Well, once again The Telegraph is annoying me.
This time, with
a positively insulting slap at women on the opinion page.
Making it worse is the fact that this was written BY a woman, indicating to me how insidious the sexism is in the Telegraph's writings.
Women, it is true, are fickle. First they wanted to be the same as men.
... But once women realised they could do it and were even rather good at it, it slowly dawned on them that it wasn't that enjoyable.
Piling on the angst of children being raised by nannies and au pairs as women rose through glass ceilings and achieved dominance in the business world, the point seems to be that what the world needs now ... or Britain, anyway ... is women who want less and companies willing to accommodate them.
They might struggle to continue as a brain surgeon but they should be able to work as a GP or as a paediatrician and make use of their training while still seeing their child in the nativity play.
HELLO! What year is this?
A headteacher at a high-flying girls' school says she finds herself in a predicament. "We used to tell all our girls they could become brain surgeons or Nasa scientists and many of them did. But they come back for reunions now and most of them have given up. It was too hard to be perfect at everything. I'm beginning to think we should just teach them to cook, paint and play the piano, so at least they have some hobbies while they are bringing up their children."
So the way to deal with women getting pummeled from all angles is to train them to expect less? To be less? To want less?
Imagine the uproar if that message was to be sent to boys and men.
Sorry, sonny, but seeking to excel is not something we encourage here. You'll be better off if you set your sights low and aim to come in under the radar. After all, the next generation is counting on you for warm cookies and boo-boo kisses, not a cure for cancer or invention of that beamy-uppy thing to take the place of air travel.
Flextime is the idea here, and it's a good one, but presented as it is it's more part of the problem than any move toward a solution. It's a
girl thing, you see. Women need flexible work schedules to allow time to be home with the kids and employers may not like that. Why would they want to hand out weeks or months of leave for mothers?
Isn't it just possible that if men stepped up fully as parents this would not be an issue? If a sick kid meant an every-other-time response by alternate parents wouldn't the leave level? What about an every-other-kid tag-team approach that would have maternity and paternity leave equal out over the course of a family's growth?
Really, now ... are fathers parents, or are they not? If they are, where are they? And isn't parent also a verb?
I'm old enough to remember the days when women's choices were slim pickings and I am appalled to read that in the UK now the number of women in senior management positions has fallen by 40% in the past five years, the pay gap between men and women is increasing again and women are, "once again the junior employees, secretaries and canteen staff or sidelined part-timers."

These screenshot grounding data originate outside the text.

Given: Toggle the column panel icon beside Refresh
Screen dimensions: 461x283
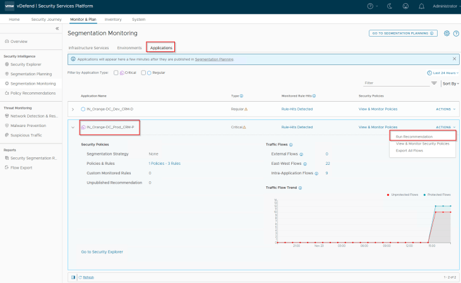Looking at the screenshot, I should pos(74,277).
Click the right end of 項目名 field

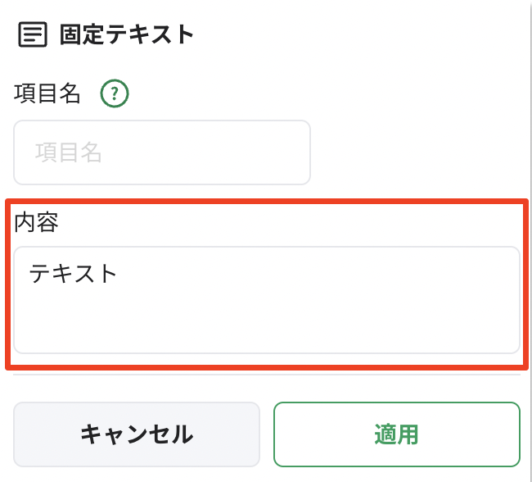295,152
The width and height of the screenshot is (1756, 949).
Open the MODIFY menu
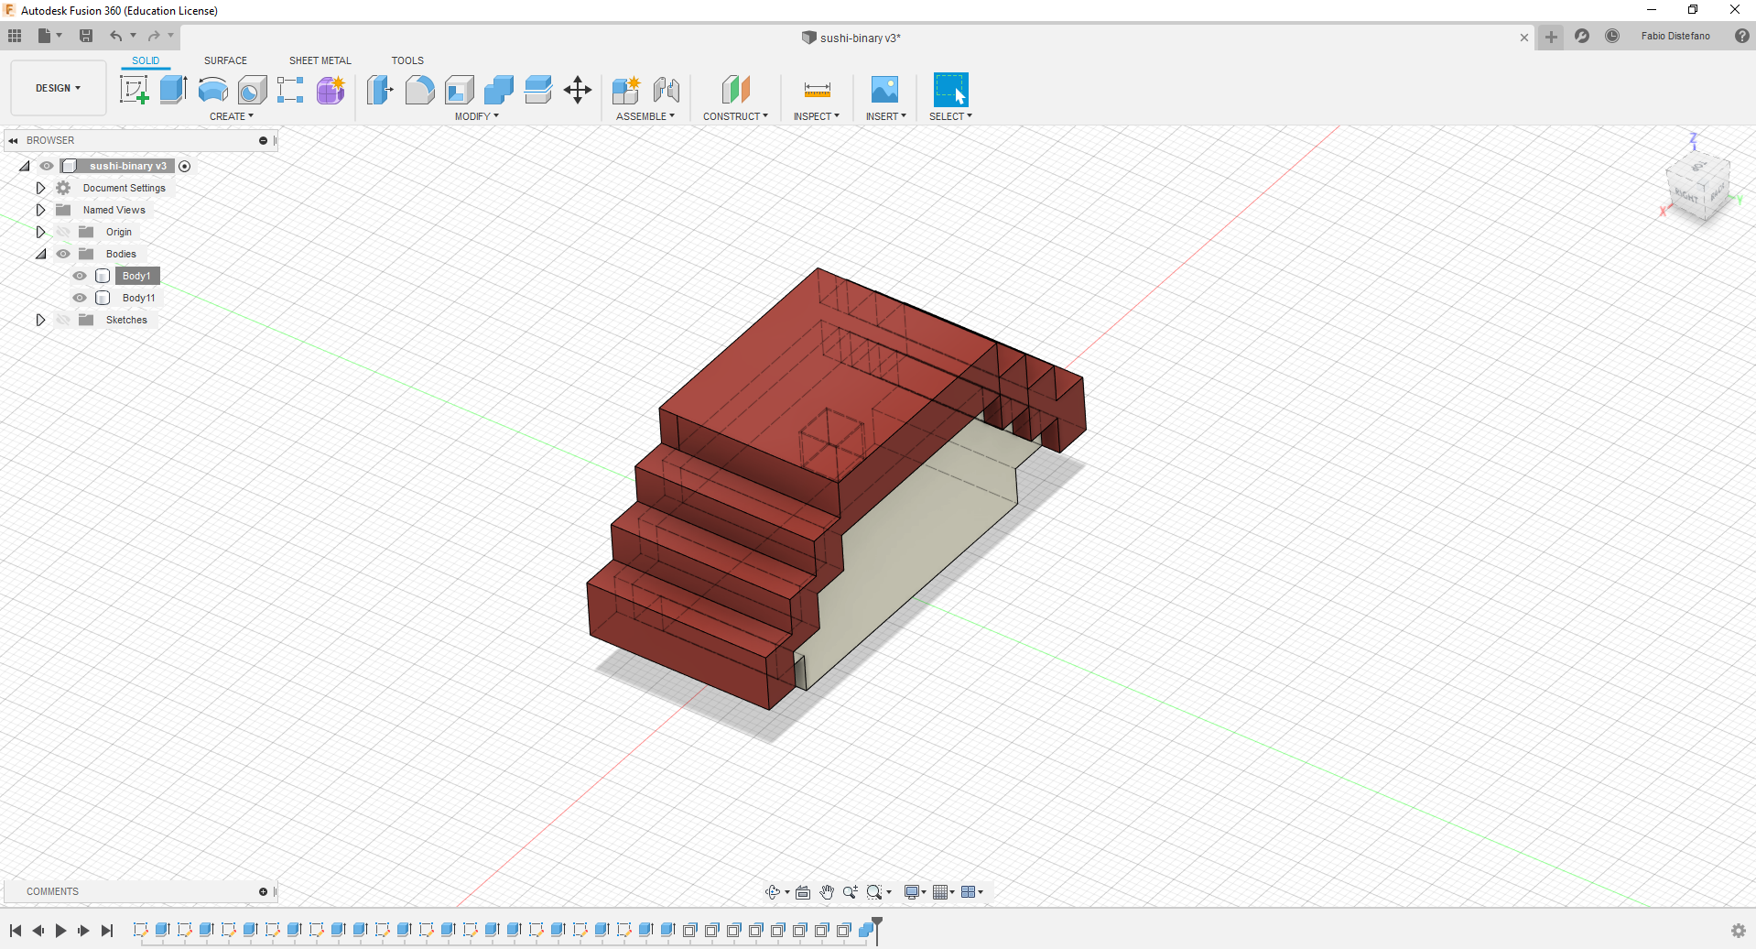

Appalled on the one hand, and outraged on the other ... outraged over the postulation that this circumstance has been predicated on women being "fickle", by not knowing what we want ... I am beyond incredulous.
As if ... AS IF ... women should be expected to reign in their goals, trim their dreams, wrap their ambitions in a cute little box and place them on a shelf with their aspirations! Where is this coming from?
When my oldest daughter was a child, I took comfort in the mood of the times that gave her a future beyond what had been possible for me. There was no question that there were no restrictions on the rainbows she could aim for. Birth control was easily accessible. Universities were welcoming. Her talents and skills were in demand. She was encouraged from all directions to dream, and dream big.
Thoughts at the time she entered the world as an adult tended toward the wide-open opportunity sort, expanding and including and advancing as time went on. Today, she's pushing 40, has a career she loves AND a family she treasures.
Now, though, it appears that the pendulum having reached far less than half way is already swinging backward, and with a vengeance almost as if there's hope that we have learned our lessons for being too big for our boots.
My youngest daughter is only two-and-a-half. What will she get?
Perhaps one of the greatest gifts that will come to her from having an older mom is a sense of recent history and the dangers of complacency, and an unwillingness to go gently with a flow that runs the wrong direction. I remember how it looks down that way and it ain't pretty.